Now that we better understand what's going on (see previous post), I'm hoping we can come up with a better way to do the analysis.
We need to:
- Identify where NP repeat sequences are being ambiguously aligned. If half of them are being mis-assigned to Rd we need to correct for this, and we need to note that the coverage values for these segments are the repeat averages.
- Identify where unique NP reads are being ambiguously aligned because they are identical to Rd sequences, and correct for the 50% mis-mapped reads.
- Identify how much Rd contamination is in our uptake samples, and correct for this contamination.
If we do this properly, I think we can calculate our uptake ratios without discarding the Q=0 reads.
I. Normalize the coverage: Align the reads in all NP samples to the NP reference genome. This genome will have been tweaked to be identical to the input genome. For each sample, normalize the coverage at each position to coverage per million reads (or whatever is customary or convenient).

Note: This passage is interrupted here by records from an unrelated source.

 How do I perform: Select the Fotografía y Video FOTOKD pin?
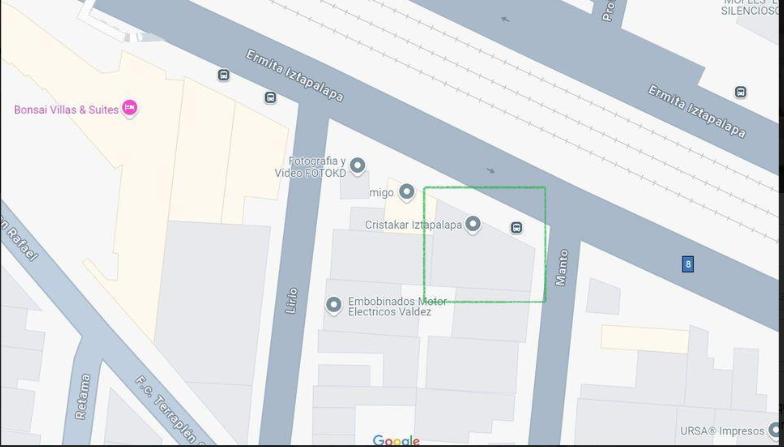tap(357, 166)
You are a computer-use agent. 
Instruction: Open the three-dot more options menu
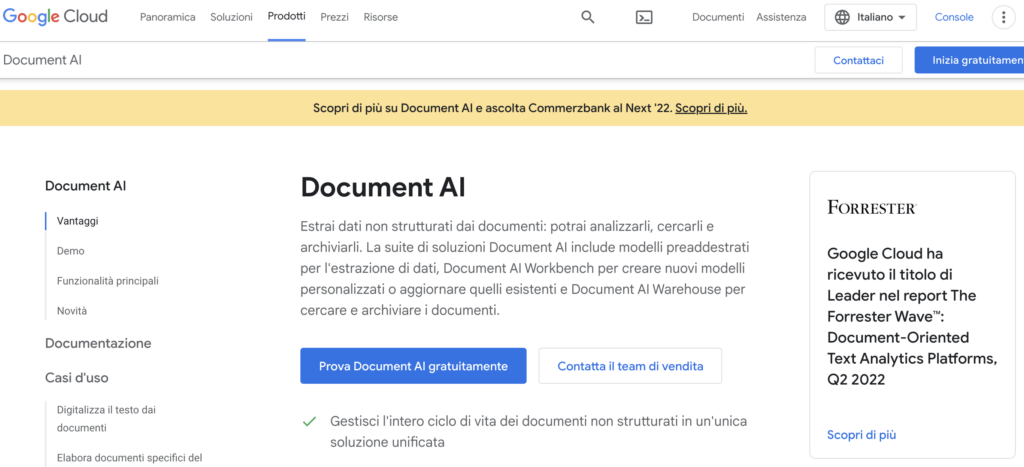point(1003,17)
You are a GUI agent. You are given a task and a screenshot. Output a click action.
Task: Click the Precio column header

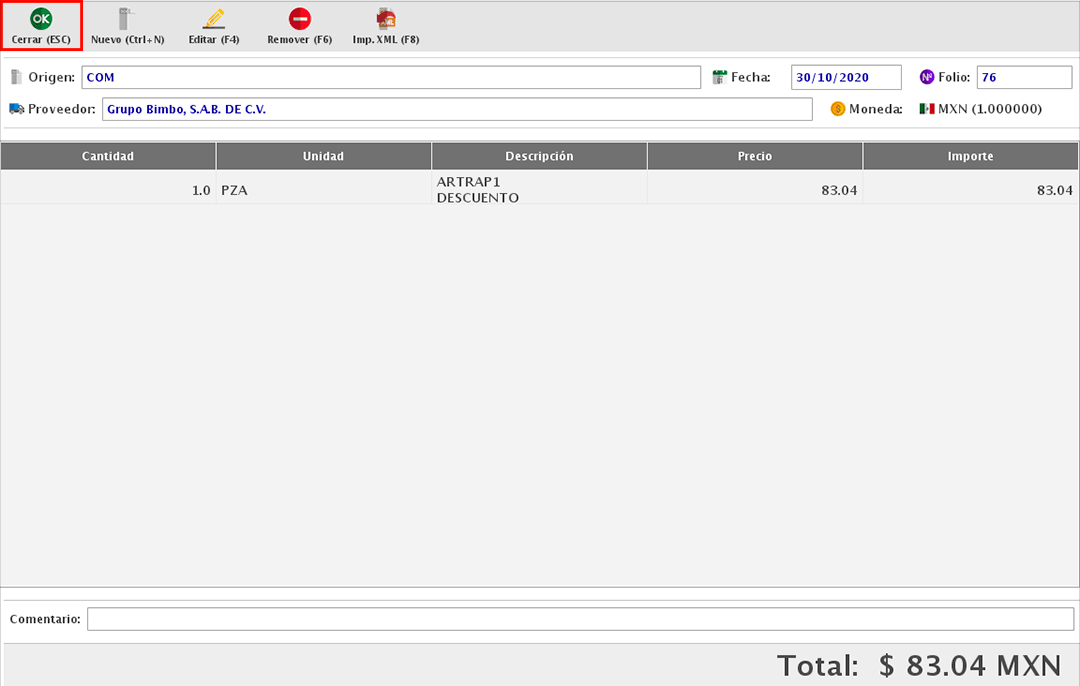click(755, 156)
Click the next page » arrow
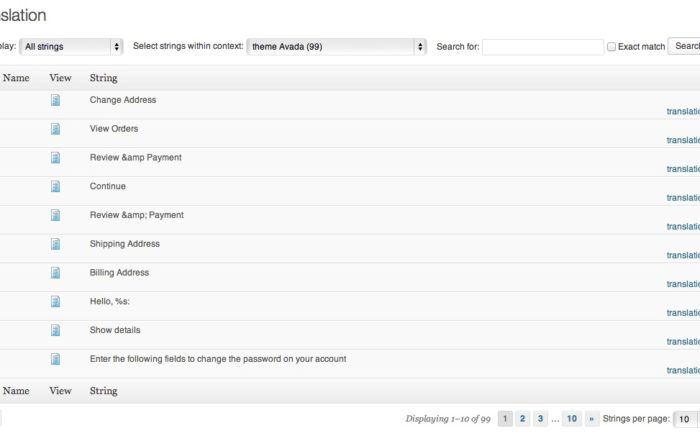The height and width of the screenshot is (441, 700). (x=592, y=419)
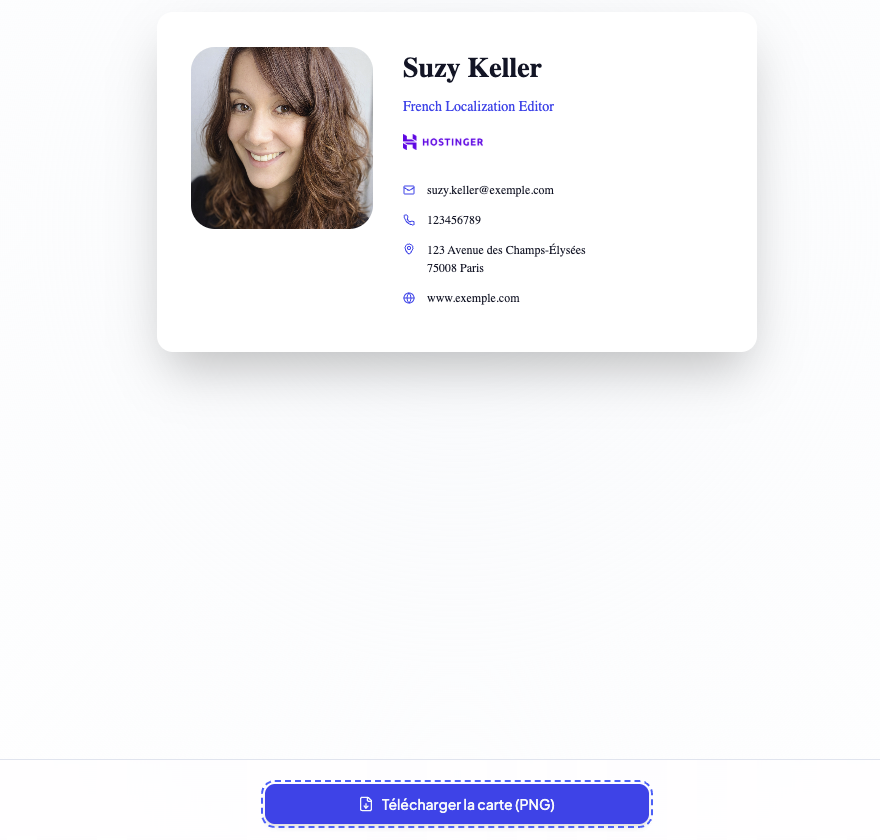
Task: Click the phone number 123456789
Action: click(x=453, y=220)
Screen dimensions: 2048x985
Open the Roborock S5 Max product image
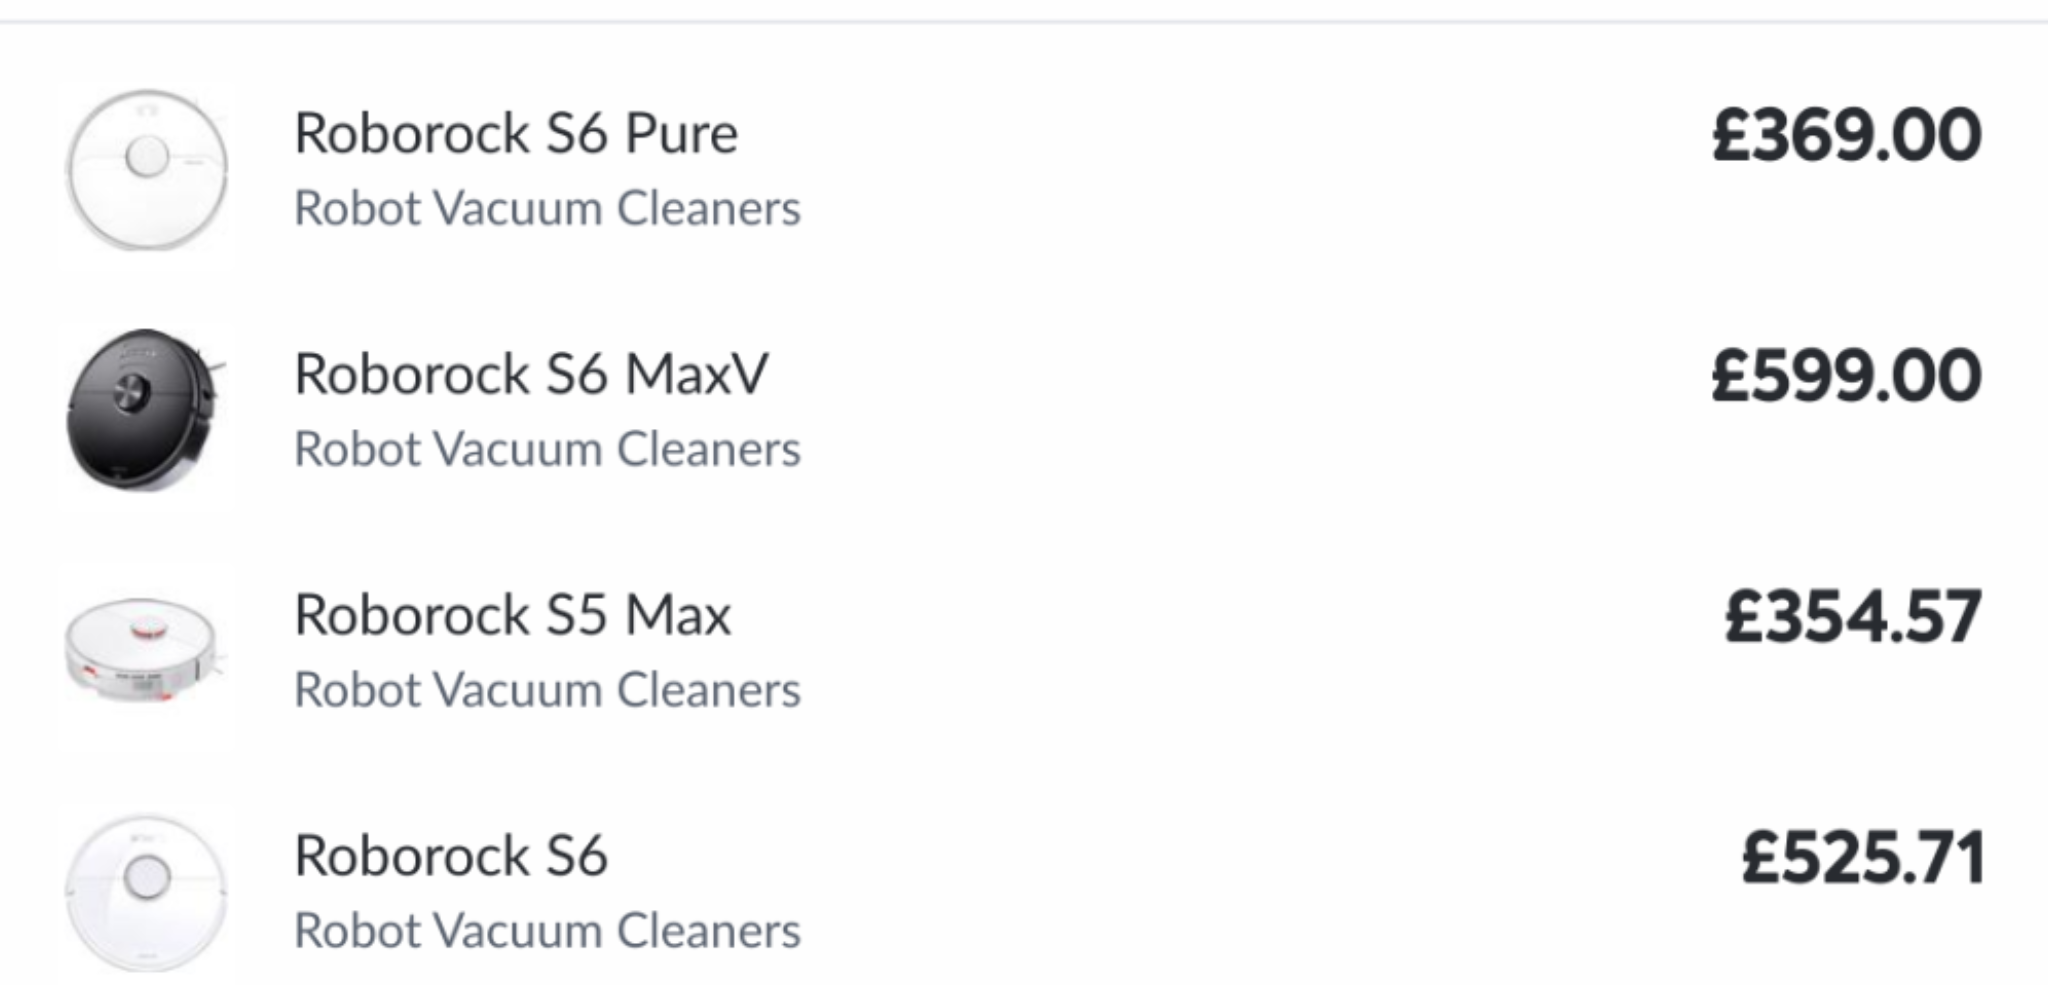click(147, 652)

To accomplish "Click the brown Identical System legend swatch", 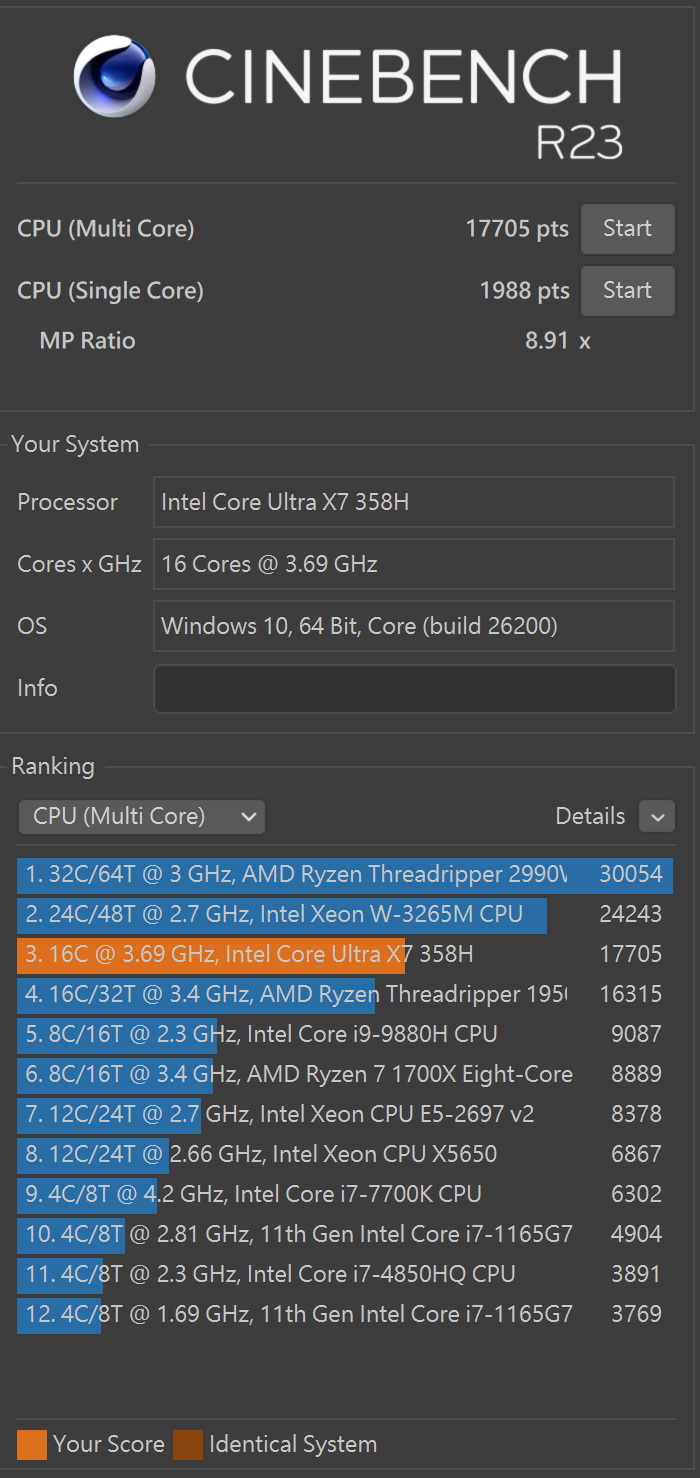I will (188, 1444).
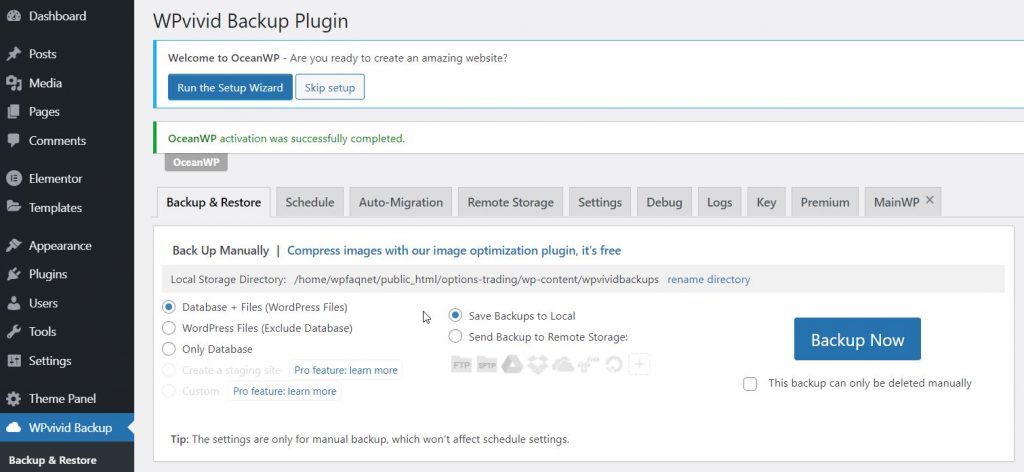Viewport: 1024px width, 472px height.
Task: Select Send Backup to Remote Storage
Action: [456, 337]
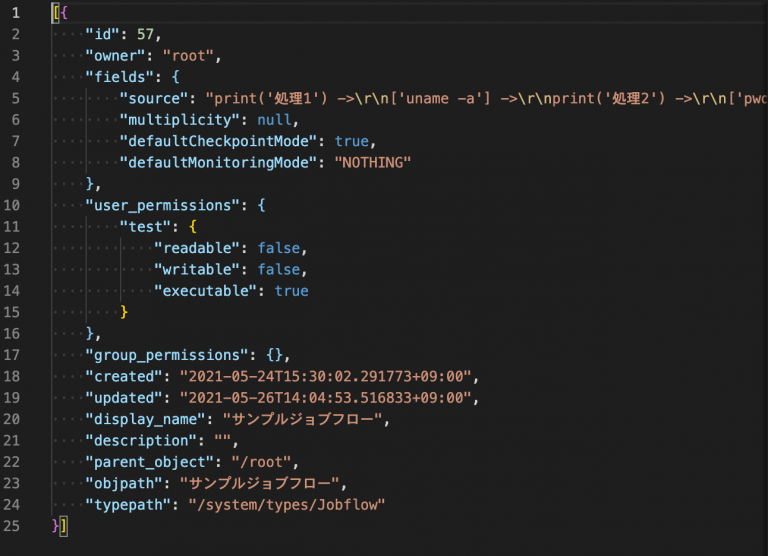This screenshot has width=768, height=556.
Task: Click line number 1 in the gutter
Action: (16, 13)
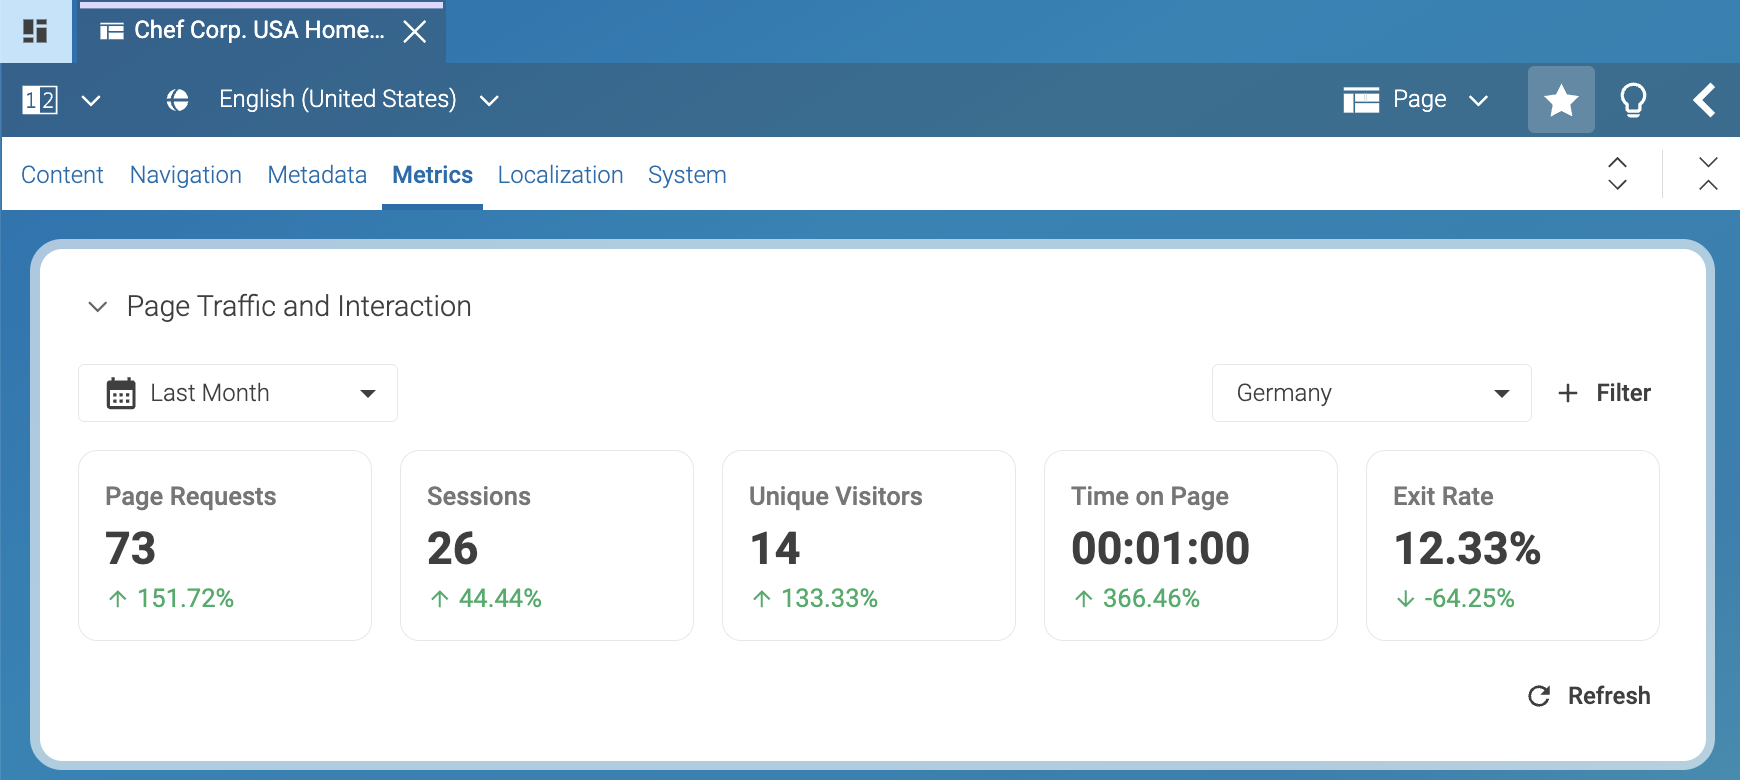The height and width of the screenshot is (780, 1740).
Task: Click the globe locale icon
Action: coord(178,100)
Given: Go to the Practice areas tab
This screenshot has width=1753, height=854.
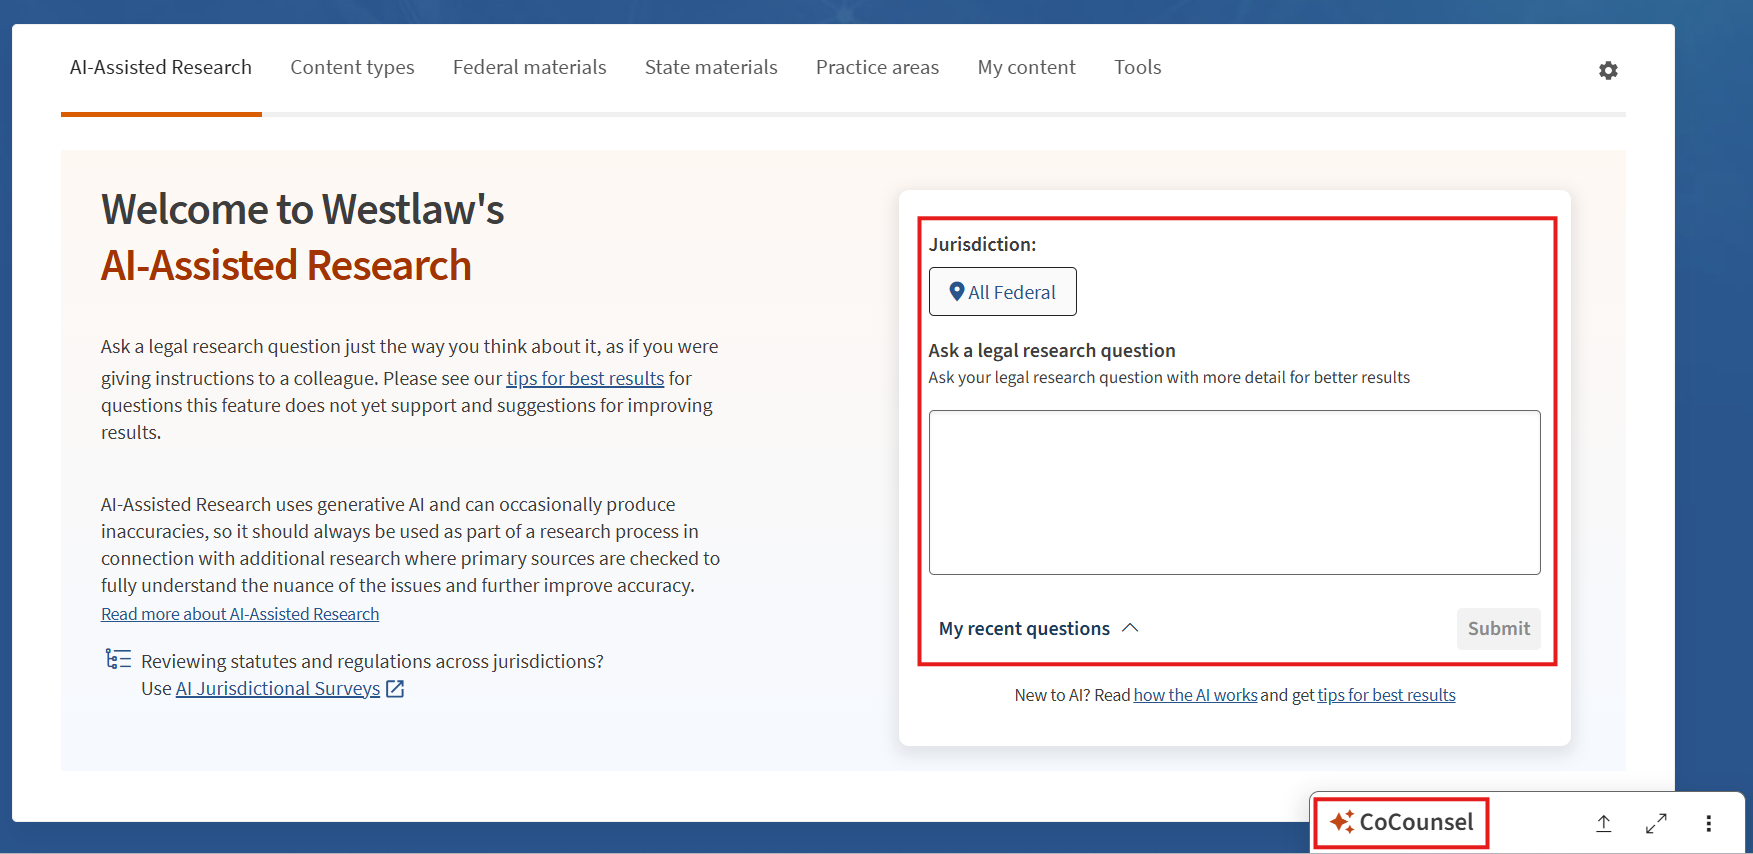Looking at the screenshot, I should coord(877,67).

I. Normalize the coverage: Align the reads in all NP samples to the NP reference genome. This genome will have been tweaked to be identical to the input genome. For each sample, normalize the coverage at each position to coverage per million reads (or whatever is customary or convenient).
II. Examine coverage for the input sample (blue boxes below): Only reads from repeated sequences (internal-repeat reads) will give ambiguous alignments and Q=0 scores (grey boxes in the maps below). Examine genome coverage of only the Q=0 reads. Are these just at the rDNA operons?
III. Align input reads again, this time to the concatenated Rd-NP dual genome (grey box below): Normalize the coverage as before. Now all the reads that don't contain SNP positions will align ambiguously and have Q=0 scores (as will the internal-repeat reads). Record the normalized coverage by these Q=0 reads on the Rd and NP genomes (yellow and orange boxes below).
IV. Realign uptake reads to the concatenated Rd-NP dual genome: Separately align each uptake sample's reads to the concatenated Rd-NP dual-genome (big green box below). Normalize the coverage as before. The rDNA segments will have higher Rd coverage than the rest.
V. Estimate % contamination in each uptake sample: From each samples' normalized Rd coverage values (green line in the green box), subtract the normalized Rd Q=0 coverage (grey line in the green box, values from Step III, little yellow box) to get the levels of Rd coverage due to contamination. Use these values to estimate a mean contamination level for each uptake sample (dashed green line in little green box).
VI. Correct coverage of uptake samples for contamination: For each uptake sample, multiply each position's normalized coverage (from step I) by (1 - contamination) to get corrected coverage values (pink box).
VII. Calculate mean uptake coverage: At each genome position, take the average of the three corrected normalized coverages.
VIII. Calculate uptake ratios: Divide the mean uptake coverage (from step VII) by the normalized input coverage (from step I).
Now I just need the grad student and former postdoc to read this and check my logic.